Dataset entries
----
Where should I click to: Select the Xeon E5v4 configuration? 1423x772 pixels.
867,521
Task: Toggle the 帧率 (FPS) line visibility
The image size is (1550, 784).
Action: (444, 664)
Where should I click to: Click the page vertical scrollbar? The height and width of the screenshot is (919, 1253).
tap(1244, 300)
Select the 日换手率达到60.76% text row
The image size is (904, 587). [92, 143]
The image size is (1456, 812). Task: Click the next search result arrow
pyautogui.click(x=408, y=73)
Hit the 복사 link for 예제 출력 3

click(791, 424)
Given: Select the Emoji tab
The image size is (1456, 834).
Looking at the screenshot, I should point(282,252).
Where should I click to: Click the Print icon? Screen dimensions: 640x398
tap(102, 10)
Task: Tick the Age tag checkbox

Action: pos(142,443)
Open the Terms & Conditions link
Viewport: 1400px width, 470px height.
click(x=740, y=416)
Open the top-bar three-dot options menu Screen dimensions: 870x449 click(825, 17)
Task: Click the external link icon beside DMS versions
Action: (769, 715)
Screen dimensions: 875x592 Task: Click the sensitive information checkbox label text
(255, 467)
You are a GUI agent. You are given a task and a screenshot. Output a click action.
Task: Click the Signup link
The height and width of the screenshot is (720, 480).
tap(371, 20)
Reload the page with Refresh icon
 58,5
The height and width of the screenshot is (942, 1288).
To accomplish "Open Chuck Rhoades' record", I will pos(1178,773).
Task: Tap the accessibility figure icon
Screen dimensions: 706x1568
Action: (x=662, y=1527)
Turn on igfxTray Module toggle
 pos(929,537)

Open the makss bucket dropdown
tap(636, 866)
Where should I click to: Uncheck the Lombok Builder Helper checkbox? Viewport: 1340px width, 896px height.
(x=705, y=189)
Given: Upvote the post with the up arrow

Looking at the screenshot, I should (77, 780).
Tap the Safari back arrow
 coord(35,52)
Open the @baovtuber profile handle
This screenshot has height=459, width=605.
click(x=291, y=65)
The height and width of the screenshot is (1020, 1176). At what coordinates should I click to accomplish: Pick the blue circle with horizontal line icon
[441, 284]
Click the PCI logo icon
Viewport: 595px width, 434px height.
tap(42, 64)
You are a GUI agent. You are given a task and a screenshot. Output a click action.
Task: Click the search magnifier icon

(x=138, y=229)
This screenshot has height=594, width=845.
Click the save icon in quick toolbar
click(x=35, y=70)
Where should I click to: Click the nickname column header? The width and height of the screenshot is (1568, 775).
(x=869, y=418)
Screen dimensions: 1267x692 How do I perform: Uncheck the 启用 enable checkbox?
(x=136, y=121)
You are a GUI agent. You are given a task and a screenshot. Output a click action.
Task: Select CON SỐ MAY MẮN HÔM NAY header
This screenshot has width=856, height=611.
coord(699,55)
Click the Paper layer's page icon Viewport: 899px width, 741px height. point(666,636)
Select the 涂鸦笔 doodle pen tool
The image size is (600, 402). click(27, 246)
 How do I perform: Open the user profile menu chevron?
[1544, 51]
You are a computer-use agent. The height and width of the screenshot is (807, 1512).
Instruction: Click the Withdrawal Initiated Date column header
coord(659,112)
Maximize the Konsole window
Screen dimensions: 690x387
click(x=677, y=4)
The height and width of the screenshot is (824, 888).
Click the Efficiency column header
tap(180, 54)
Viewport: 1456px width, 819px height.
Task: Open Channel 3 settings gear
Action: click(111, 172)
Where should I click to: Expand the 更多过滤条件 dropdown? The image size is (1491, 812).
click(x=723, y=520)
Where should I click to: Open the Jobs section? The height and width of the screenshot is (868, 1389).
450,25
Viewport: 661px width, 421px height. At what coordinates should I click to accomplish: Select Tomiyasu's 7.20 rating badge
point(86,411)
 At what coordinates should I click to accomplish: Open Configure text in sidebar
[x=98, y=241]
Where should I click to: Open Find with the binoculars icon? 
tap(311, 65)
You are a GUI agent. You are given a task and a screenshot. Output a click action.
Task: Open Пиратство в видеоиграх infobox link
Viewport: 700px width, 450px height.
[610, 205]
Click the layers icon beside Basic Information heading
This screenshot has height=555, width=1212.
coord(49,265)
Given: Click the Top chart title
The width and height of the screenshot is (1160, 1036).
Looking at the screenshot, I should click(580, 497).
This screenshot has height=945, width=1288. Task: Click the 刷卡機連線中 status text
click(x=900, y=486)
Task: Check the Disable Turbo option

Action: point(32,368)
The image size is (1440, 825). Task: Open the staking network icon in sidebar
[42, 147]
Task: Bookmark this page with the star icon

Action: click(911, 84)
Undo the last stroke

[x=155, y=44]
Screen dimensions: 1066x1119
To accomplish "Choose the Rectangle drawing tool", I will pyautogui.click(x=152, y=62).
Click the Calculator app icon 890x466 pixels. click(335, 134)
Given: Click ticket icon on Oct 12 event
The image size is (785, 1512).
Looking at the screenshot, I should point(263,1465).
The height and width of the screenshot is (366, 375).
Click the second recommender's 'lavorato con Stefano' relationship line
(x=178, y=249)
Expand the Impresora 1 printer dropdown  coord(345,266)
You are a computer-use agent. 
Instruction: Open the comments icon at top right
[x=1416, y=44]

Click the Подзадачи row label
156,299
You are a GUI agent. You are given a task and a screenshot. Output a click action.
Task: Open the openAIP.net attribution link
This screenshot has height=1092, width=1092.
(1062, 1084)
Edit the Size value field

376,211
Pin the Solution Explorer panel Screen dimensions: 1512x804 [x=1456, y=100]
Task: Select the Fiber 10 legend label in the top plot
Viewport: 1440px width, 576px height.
----
_Task objective_
Please replace "Where should I click to" with "Where do I click to" throughout the data above and reproduce every line, keeping everything else unchanged.

_Reply_
Where do I click to: Select the Xeon E5v4 configuration? 1423x772 pixels.
867,521
Task: Toggle the 帧率 (FPS) line visibility
The image size is (1550, 784).
Action: (444, 664)
Where do I click to: Click the page vertical scrollbar? The height and width of the screenshot is (919, 1253).
tap(1244, 300)
Select the 日换手率达到60.76% text row
The image size is (904, 587). [92, 143]
The image size is (1456, 812). Task: Click the next search result arrow
pyautogui.click(x=408, y=73)
Hit the 복사 link for 예제 출력 3

click(791, 424)
Given: Select the Emoji tab
The image size is (1456, 834).
Looking at the screenshot, I should point(282,252).
Where do I click to: Click the Print icon? Screen dimensions: 640x398
tap(102, 10)
Task: Tick the Age tag checkbox

Action: pos(142,443)
Open the Terms & Conditions link
Viewport: 1400px width, 470px height.
click(x=740, y=416)
Open the top-bar three-dot options menu Screen dimensions: 870x449 click(825, 17)
Task: Click the external link icon beside DMS versions
Action: (769, 715)
Screen dimensions: 875x592 Task: Click the sensitive information checkbox label text
(255, 467)
You are a GUI agent. You are given a task and a screenshot. Output a click action.
Task: Click the Signup link
The height and width of the screenshot is (720, 480).
tap(371, 20)
Reload the page with Refresh icon
 58,5
The height and width of the screenshot is (942, 1288).
To accomplish "Open Chuck Rhoades' record", I will pos(1178,773).
Task: Tap the accessibility figure icon
Screen dimensions: 706x1568
Action: (x=662, y=1527)
Turn on igfxTray Module toggle
 pos(929,537)

Open the makss bucket dropdown
tap(636, 866)
Where do I click to: Uncheck the Lombok Builder Helper checkbox? Viewport: 1340px width, 896px height.
(x=705, y=189)
Given: Upvote the post with the up arrow

Looking at the screenshot, I should (77, 780).
Tap the Safari back arrow
 coord(35,52)
Open the @baovtuber profile handle
This screenshot has height=459, width=605.
click(x=291, y=65)
The height and width of the screenshot is (1020, 1176). At what coordinates should I click to accomplish: Pick the blue circle with horizontal line icon
[441, 284]
Click the PCI logo icon
Viewport: 595px width, 434px height.
tap(42, 64)
You are a GUI agent. You are given a task and a screenshot. Output a click action.
Task: Click the search magnifier icon

(x=138, y=229)
This screenshot has height=594, width=845.
Click the save icon in quick toolbar
click(x=35, y=70)
Where do I click to: Click the nickname column header? The width and height of the screenshot is (1568, 775).
(x=869, y=418)
Screen dimensions: 1267x692 How do I perform: Uncheck the 启用 enable checkbox?
(x=136, y=121)
You are a GUI agent. You are given a task and a screenshot. Output a click action.
Task: Select CON SỐ MAY MẮN HÔM NAY header
This screenshot has width=856, height=611.
coord(699,55)
Click the Paper layer's page icon Viewport: 899px width, 741px height. point(666,636)
Select the 涂鸦笔 doodle pen tool
The image size is (600, 402). click(27, 246)
 How do I perform: Open the user profile menu chevron?
[1544, 51]
You are a computer-use agent. The height and width of the screenshot is (807, 1512).
Instruction: Click the Withdrawal Initiated Date column header
coord(659,112)
Maximize the Konsole window
Screen dimensions: 690x387
click(x=677, y=4)
The height and width of the screenshot is (824, 888).
Click the Efficiency column header
tap(180, 54)
Viewport: 1456px width, 819px height.
Task: Open Channel 3 settings gear
Action: click(111, 172)
Where do I click to: Expand the 更多过滤条件 dropdown? The image size is (1491, 812).
click(x=723, y=520)
Where do I click to: Open the Jobs section? The height and width of the screenshot is (868, 1389).
450,25
Viewport: 661px width, 421px height. At what coordinates should I click to accomplish: Select Tomiyasu's 7.20 rating badge
point(86,411)
 At what coordinates should I click to accomplish: Open Configure text in sidebar
[x=98, y=241]
Where do I click to: Open Find with the binoculars icon? 
tap(311, 65)
You are a GUI agent. You are given a task and a screenshot. Output a click action.
Task: Open Пиратство в видеоиграх infobox link
Viewport: 700px width, 450px height.
[610, 205]
Click the layers icon beside Basic Information heading
This screenshot has height=555, width=1212.
coord(49,265)
Given: Click the Top chart title
The width and height of the screenshot is (1160, 1036).
Looking at the screenshot, I should click(580, 497).
This screenshot has height=945, width=1288. Task: Click the 刷卡機連線中 status text
click(x=900, y=486)
Task: Check the Disable Turbo option

Action: point(32,368)
The image size is (1440, 825). Task: Open the staking network icon in sidebar
[42, 147]
Task: Bookmark this page with the star icon

Action: click(911, 84)
Undo the last stroke

[x=155, y=44]
Screen dimensions: 1066x1119
To accomplish "Choose the Rectangle drawing tool", I will pyautogui.click(x=152, y=62).
Click the Calculator app icon 890x466 pixels. click(335, 134)
Given: Click ticket icon on Oct 12 event
The image size is (785, 1512).
Looking at the screenshot, I should point(263,1465).
The height and width of the screenshot is (366, 375).
Click the second recommender's 'lavorato con Stefano' relationship line
(x=178, y=249)
Expand the Impresora 1 printer dropdown  coord(345,266)
You are a computer-use agent. 
Instruction: Open the comments icon at top right
[x=1416, y=44]

Click the Подзадачи row label
156,299
You are a GUI agent. You are given a task and a screenshot. Output a click action.
Task: Open the openAIP.net attribution link
This screenshot has height=1092, width=1092.
(1062, 1084)
Edit the Size value field

376,211
Pin the Solution Explorer panel Screen dimensions: 1512x804 [x=1456, y=100]
Task: Select the Fiber 10 legend label in the top plot
Viewport: 1440px width, 576px height.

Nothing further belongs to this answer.